Unable to keep his promise to the public to cut the budget deficit in half during his first term, in a presidential message regarding the 2013 budget, President Obama has said that he will decrease the deficit by $4 trillion over the next ten years. The pillars for accomplishing this are the tax increase for the rich who have an annual income of over $250 thousand and the abolishment of tax subsidies for oil companies.
4. Conclusion: A Path for Obama's Re-election
While the Obama administration has shown impressive results such as financial stabilization, financial regulatory reform, the revitalization of the U.S. economy, and healthcare reform, it has not yet reached a point where it can be considered fully victorious and the possibility of a political change occurring is not out of the question. Reducing the deficit, tax reform (reducing corporate tax rates, increasing taxes for the extremely wealthy), reducing class disparity and increasing the middle class, and promoting the Green New Deal: on these fronts, there have not been any notable accomplishments. This condition does not permit for optimism and I hope to pay close attention to how the Obama administration will move while aiming for re-election.
- Masatoshi Katagiri
Professor of Public Finance, U.S. Public Finance, Faculty of Economics, Chuo University
- Born in Osaka on August 15, 1945. Graduated from the Division of Philosophy, Faculty of Letters, Kyoto University in 1969. Graduated from the Department of Economics, Faculty of Economics, University of Tokyo in 1972. After working for Toshiba and other companies, completed a post-graduate doctoral course in 1980 at the Graduate School of Economics, University of Tokyo. Obtained a Doctorate in Economics in 1992 from the Graduate School of Economics, University of Tokyo. Served as Assistant Professor at Sapporo Gakuin University as well as Assistant Professor and then Professor at Tokyo Keizai University before beginning his current position in 1996. Standing Director of the Japan Institute of Public Finance and Editor-in-Chief of the Institute's Publication Series, Fiscal Studies, and board/committee member of many other academic societies. 1993 - 1994, 2003: Visiting Researcher at American University. 2004: Visiting Researcher at the London School of Economics. 1984: Received the 10th Fujita Prize from the Tokyo Institute for Municipal Research (for research on U.S. metropolitan public finances).
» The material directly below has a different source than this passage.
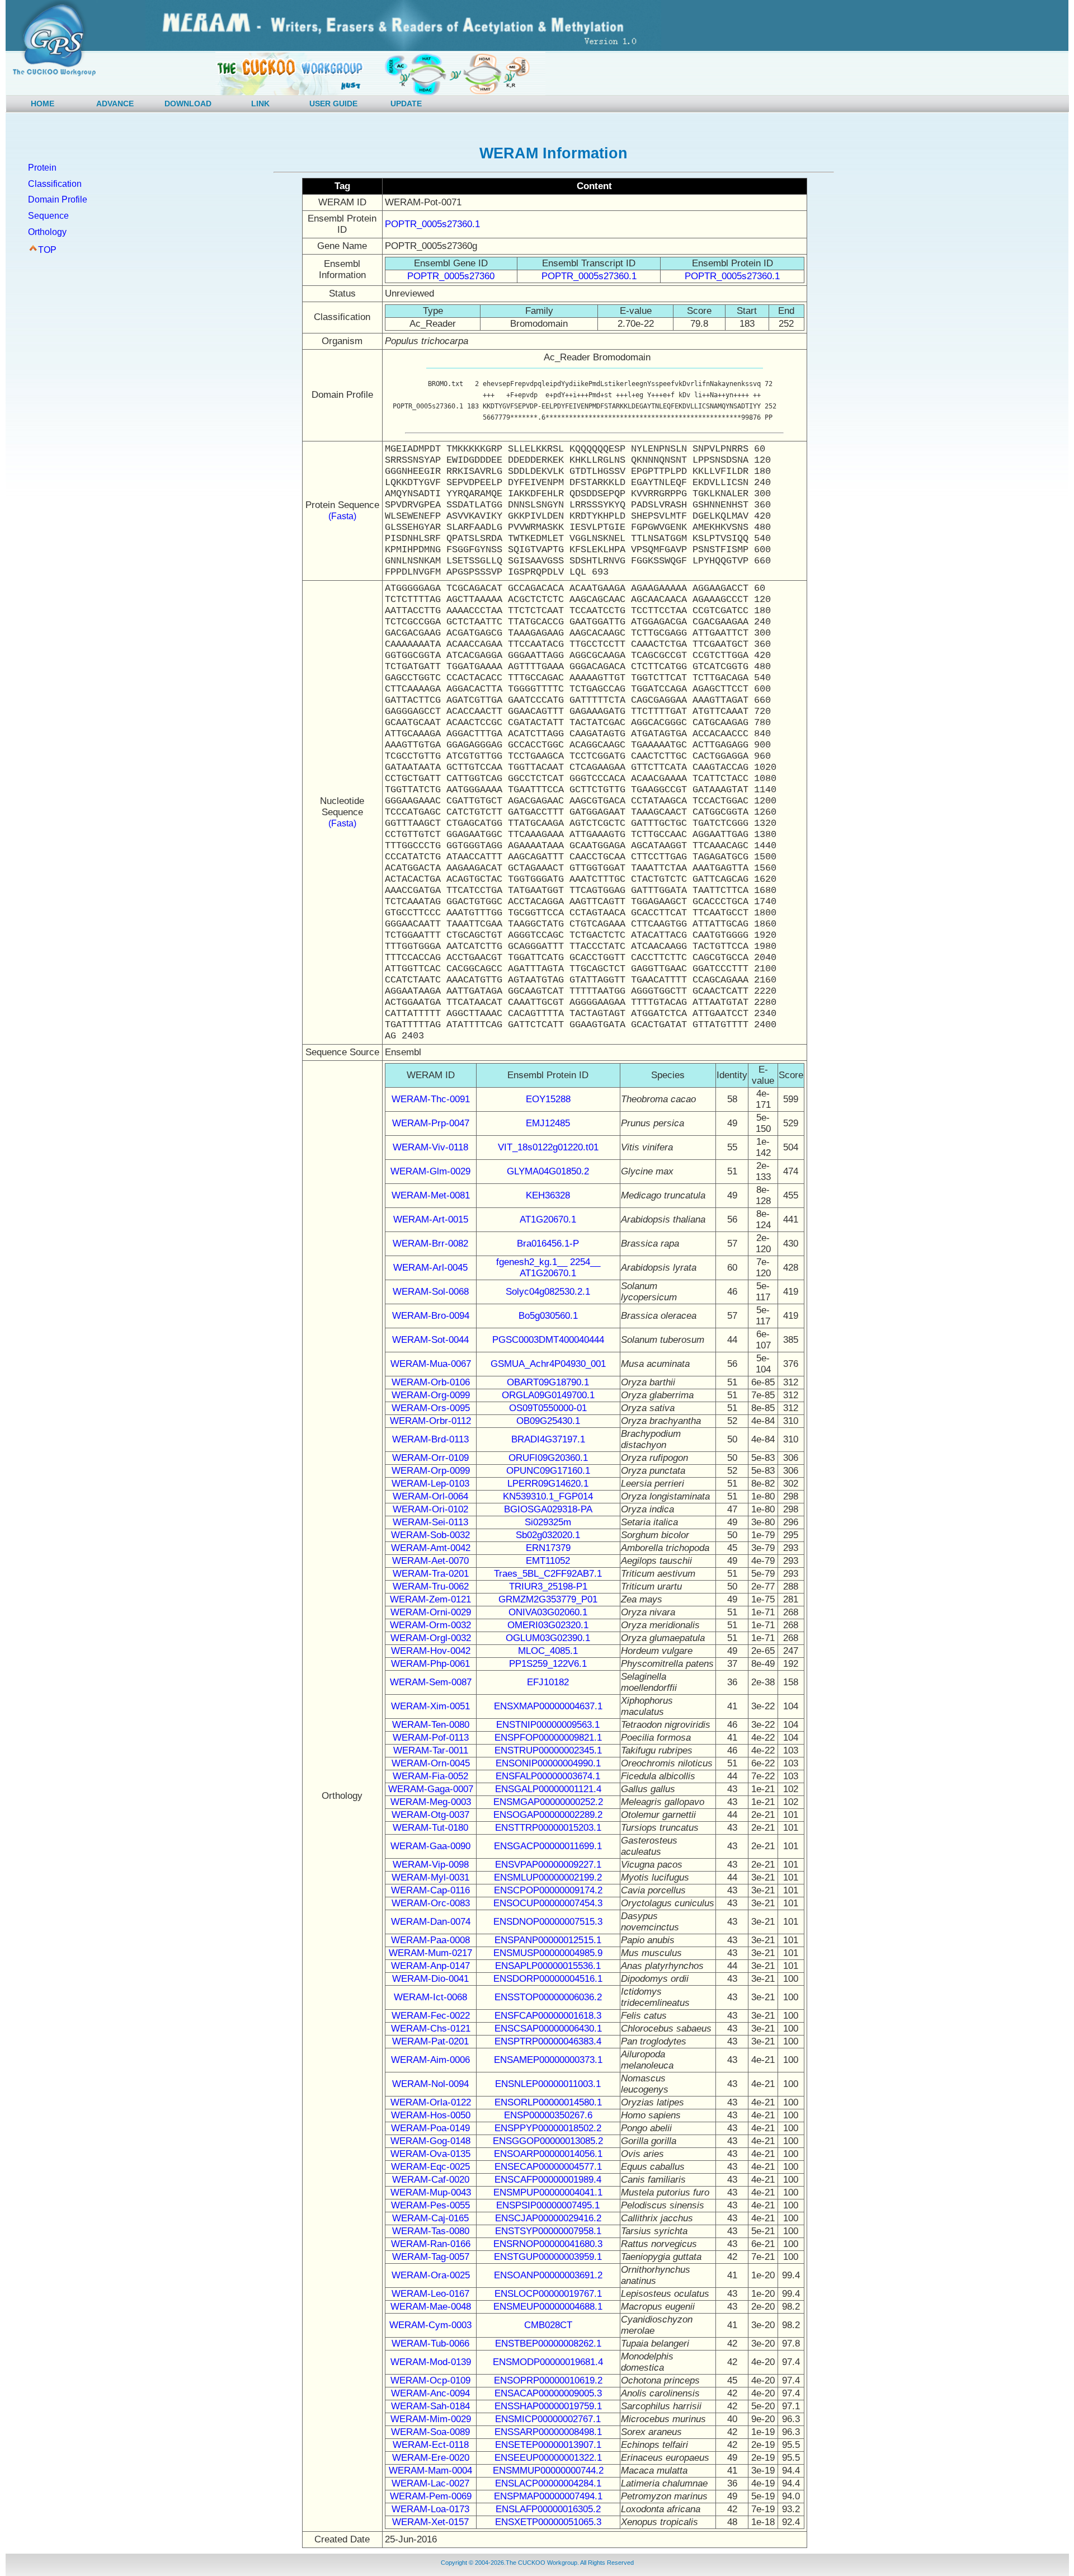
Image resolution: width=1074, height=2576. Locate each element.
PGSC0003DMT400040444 (548, 1339)
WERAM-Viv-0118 (430, 1147)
Researched intergovernmental fiscal relations between federal, state, and regional governments in the U.S., U.S. tax policy, international comparative public finance in welfare states, and tax and public finance in Japan. Author of: Structural Change in U.S. Public Finance-Realignment of Intergovernmental Fiscal Relations among Federal, State and Local Governments, Toyo Keizai Inc., 2005; Theory of frmation of intergovernmental administrative and fiscal relations between federal and city governments-New Deal and Public Finance in Metropolises, Ochanomizushobo CO., LTD., 1993. Co-editor: Public Finance-Japanese Public Finance in Transition-(2nd edition), Toyo Keizai Inc., 2007. Co-editor/author: New Developments in Decentralized Public Finance, Chuo University Press, 2007. Co-editor/author: New Developments in Globalized Public Finance, Chuo University Press, 2010.